== Segment start ==

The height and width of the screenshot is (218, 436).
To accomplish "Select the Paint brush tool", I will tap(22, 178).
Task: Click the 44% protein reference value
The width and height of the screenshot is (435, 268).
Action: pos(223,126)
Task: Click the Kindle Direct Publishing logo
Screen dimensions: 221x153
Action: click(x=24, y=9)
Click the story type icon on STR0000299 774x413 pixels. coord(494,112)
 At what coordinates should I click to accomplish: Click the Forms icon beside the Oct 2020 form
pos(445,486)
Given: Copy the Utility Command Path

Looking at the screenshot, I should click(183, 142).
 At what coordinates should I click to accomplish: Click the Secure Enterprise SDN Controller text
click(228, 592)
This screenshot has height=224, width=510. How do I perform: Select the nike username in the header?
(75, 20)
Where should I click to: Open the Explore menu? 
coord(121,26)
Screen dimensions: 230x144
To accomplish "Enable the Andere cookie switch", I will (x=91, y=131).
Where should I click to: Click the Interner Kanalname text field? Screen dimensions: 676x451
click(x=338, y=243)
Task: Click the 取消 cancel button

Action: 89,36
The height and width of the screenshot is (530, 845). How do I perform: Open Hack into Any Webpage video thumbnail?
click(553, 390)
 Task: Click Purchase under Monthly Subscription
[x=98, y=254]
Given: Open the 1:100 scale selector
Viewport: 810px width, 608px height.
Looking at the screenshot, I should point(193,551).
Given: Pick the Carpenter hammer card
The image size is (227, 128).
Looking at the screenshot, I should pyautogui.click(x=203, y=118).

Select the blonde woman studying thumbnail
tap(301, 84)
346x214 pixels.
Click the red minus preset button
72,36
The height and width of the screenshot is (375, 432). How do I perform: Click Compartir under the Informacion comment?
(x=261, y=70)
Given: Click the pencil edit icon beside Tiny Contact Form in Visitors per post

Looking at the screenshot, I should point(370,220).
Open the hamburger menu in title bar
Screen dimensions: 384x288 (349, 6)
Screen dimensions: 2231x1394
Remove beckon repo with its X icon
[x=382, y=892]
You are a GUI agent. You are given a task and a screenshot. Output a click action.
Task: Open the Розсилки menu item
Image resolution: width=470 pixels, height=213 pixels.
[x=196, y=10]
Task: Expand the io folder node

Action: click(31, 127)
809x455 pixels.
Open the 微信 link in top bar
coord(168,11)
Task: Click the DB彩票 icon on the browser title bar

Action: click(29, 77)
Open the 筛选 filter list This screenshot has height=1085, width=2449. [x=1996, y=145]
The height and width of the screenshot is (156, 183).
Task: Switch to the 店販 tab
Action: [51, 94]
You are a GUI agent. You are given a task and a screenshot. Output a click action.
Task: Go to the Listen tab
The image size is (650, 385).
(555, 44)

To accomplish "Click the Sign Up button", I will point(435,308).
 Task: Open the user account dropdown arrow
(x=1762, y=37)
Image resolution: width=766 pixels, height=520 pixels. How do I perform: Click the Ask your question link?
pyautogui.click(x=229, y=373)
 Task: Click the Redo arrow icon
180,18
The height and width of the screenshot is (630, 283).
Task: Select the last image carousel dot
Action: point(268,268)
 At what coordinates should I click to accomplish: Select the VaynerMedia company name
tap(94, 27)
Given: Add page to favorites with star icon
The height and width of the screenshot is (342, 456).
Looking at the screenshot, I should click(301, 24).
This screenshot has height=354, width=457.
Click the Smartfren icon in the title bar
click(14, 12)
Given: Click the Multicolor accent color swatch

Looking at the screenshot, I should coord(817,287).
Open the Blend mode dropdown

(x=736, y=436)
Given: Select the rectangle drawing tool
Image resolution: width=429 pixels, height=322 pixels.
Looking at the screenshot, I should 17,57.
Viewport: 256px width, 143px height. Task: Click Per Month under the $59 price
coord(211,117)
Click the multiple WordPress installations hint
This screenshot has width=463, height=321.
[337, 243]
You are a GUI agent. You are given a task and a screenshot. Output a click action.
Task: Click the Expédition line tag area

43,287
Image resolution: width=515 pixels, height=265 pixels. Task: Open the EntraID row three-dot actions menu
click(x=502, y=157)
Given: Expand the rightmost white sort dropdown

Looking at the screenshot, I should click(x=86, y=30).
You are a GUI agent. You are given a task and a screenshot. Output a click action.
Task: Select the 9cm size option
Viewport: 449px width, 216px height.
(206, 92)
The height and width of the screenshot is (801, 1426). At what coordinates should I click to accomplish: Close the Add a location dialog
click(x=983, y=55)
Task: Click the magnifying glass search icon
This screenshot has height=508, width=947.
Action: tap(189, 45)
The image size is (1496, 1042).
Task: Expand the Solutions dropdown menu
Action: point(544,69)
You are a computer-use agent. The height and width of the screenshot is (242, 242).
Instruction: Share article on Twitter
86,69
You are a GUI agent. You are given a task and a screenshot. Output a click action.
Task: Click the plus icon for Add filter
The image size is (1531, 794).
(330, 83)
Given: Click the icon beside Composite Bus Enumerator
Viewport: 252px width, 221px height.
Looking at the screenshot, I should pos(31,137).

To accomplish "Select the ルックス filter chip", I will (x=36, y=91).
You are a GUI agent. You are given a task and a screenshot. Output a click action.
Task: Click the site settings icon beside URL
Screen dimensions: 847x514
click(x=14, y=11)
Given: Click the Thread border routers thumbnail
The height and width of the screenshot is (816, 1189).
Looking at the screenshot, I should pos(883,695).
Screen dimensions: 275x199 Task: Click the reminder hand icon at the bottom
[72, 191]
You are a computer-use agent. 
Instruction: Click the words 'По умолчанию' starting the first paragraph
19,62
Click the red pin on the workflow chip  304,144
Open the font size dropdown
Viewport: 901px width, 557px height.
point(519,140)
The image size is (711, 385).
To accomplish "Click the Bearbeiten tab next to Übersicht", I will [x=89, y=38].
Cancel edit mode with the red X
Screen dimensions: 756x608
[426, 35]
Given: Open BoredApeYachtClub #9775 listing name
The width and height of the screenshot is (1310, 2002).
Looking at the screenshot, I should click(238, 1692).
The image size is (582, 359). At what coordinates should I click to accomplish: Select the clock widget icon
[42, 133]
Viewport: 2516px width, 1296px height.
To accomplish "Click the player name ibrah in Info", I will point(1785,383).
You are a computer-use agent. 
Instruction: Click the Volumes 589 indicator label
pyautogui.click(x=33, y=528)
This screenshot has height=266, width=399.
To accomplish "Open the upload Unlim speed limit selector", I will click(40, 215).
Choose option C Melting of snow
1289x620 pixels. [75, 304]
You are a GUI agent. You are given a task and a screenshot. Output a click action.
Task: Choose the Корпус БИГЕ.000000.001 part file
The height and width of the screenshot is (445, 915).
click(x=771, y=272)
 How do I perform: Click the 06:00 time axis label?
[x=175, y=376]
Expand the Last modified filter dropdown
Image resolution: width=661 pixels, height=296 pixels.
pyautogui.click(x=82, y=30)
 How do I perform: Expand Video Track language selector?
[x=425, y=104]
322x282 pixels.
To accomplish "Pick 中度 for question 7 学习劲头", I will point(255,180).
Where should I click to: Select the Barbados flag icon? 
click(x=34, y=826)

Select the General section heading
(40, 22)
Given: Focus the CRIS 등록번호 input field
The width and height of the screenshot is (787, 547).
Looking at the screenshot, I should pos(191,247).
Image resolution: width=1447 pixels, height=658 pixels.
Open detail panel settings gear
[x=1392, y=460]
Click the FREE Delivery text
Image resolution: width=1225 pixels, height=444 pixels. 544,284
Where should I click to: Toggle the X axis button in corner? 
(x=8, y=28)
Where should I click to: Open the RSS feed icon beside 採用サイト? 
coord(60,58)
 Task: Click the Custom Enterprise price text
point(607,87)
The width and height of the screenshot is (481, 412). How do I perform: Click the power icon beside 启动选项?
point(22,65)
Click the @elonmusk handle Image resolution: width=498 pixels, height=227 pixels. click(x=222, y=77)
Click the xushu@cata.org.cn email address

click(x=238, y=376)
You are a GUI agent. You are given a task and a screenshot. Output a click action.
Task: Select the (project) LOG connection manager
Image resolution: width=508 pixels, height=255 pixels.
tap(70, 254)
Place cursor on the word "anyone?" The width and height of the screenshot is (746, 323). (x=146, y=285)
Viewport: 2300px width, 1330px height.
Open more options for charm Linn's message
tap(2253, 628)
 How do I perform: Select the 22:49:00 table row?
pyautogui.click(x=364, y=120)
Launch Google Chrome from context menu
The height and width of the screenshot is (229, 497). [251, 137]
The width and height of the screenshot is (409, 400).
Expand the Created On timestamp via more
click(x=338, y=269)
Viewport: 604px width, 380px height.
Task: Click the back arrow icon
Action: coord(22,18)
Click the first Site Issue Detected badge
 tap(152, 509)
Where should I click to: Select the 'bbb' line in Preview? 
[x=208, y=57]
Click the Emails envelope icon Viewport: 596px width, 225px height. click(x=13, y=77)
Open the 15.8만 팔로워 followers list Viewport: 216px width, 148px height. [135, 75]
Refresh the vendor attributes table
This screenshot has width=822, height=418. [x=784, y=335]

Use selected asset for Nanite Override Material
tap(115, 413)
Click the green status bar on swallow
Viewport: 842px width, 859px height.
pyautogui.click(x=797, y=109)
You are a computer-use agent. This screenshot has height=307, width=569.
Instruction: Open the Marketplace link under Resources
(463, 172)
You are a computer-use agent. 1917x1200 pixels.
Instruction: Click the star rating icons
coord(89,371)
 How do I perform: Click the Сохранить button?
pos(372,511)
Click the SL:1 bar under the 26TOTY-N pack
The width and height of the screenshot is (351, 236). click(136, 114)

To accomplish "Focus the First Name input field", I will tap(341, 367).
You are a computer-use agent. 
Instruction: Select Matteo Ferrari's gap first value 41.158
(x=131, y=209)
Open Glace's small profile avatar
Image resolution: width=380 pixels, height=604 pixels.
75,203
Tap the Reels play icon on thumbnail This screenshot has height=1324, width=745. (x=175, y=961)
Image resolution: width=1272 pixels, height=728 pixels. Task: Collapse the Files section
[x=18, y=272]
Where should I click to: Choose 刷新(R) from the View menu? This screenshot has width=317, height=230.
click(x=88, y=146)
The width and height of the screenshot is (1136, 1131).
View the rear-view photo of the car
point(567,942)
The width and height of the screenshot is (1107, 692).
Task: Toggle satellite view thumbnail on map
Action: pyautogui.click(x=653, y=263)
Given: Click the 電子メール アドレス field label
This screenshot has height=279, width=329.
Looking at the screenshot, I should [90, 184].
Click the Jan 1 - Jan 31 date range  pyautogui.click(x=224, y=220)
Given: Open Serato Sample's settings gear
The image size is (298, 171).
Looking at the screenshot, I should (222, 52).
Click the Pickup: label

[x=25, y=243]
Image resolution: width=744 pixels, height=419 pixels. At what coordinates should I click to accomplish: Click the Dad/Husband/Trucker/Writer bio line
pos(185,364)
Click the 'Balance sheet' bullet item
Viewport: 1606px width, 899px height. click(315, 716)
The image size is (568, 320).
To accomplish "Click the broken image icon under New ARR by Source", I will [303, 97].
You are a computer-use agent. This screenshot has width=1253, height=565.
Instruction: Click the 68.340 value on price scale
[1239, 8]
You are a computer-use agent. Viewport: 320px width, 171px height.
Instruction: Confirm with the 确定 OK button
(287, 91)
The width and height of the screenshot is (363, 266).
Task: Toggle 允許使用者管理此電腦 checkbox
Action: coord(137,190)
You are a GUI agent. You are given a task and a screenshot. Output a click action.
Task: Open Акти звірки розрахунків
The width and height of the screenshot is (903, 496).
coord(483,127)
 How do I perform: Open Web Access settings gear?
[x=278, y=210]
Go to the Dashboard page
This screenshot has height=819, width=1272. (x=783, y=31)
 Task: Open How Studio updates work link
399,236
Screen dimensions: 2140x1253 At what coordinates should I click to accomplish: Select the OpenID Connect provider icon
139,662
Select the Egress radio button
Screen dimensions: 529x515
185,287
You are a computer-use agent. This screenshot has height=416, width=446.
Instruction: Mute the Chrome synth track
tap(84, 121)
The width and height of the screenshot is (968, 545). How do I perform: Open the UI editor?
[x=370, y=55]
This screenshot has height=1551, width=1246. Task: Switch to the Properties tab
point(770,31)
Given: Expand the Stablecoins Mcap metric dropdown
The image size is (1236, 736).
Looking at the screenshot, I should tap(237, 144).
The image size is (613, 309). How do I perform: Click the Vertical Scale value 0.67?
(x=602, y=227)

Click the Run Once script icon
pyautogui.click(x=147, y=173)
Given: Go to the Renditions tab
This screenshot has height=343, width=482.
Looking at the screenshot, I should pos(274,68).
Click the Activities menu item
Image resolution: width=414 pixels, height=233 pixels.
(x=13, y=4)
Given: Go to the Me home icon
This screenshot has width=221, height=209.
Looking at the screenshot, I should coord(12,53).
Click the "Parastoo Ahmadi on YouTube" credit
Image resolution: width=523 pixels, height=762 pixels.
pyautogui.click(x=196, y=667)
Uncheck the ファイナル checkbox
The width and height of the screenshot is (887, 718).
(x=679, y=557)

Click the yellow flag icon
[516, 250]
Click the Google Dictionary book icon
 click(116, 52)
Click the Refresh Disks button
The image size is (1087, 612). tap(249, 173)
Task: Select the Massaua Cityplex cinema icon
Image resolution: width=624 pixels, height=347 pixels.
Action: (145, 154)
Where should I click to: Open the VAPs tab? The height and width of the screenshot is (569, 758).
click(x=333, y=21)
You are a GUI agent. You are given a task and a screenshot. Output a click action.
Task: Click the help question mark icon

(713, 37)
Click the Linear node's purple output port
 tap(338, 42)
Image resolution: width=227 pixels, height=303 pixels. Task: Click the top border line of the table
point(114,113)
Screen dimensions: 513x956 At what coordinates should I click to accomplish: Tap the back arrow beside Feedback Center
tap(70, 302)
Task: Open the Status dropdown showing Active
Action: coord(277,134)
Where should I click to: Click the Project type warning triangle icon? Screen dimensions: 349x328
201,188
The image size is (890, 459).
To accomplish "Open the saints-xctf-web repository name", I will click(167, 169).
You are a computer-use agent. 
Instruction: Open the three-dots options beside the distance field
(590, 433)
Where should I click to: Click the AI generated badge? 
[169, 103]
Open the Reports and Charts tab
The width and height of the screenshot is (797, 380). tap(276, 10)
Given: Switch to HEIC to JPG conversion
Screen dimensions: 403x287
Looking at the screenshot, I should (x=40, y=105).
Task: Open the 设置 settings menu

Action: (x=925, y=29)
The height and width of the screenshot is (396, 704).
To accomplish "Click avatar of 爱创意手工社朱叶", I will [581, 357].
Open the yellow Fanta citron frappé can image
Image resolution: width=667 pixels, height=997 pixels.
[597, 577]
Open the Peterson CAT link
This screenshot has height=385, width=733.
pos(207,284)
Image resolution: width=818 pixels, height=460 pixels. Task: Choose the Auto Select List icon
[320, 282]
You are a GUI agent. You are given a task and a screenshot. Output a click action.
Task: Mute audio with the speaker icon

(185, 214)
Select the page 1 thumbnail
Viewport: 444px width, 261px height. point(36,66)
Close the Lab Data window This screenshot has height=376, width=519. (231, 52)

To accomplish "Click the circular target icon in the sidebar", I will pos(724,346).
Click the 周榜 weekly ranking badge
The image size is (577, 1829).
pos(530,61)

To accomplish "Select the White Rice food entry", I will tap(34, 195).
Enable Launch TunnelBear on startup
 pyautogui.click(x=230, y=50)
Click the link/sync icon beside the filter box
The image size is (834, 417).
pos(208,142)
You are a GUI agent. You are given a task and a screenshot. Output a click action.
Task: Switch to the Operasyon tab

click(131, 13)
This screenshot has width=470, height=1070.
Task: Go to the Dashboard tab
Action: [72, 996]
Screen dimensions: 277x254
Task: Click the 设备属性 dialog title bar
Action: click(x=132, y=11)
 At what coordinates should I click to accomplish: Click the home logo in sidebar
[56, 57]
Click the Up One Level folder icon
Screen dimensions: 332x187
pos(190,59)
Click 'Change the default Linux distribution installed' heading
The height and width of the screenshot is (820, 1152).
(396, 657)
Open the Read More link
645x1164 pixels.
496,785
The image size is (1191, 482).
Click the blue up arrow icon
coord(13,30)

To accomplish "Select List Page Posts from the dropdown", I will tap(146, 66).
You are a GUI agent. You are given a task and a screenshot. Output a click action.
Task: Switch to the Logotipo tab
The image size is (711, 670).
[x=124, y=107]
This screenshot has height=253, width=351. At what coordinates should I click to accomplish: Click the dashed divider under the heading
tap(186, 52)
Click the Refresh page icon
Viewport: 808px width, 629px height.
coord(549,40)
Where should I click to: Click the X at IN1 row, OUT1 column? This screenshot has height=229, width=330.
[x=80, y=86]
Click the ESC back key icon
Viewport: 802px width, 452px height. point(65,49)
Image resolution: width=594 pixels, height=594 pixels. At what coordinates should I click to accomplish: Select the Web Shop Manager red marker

== Segment end ==

Pick out every line above that holds the word "tool" and copy it.

**SOLUTION TO THE EXERCISE**
To accomplish "Select the Paint brush tool", I will tap(22, 178).
Given: Select the rectangle drawing tool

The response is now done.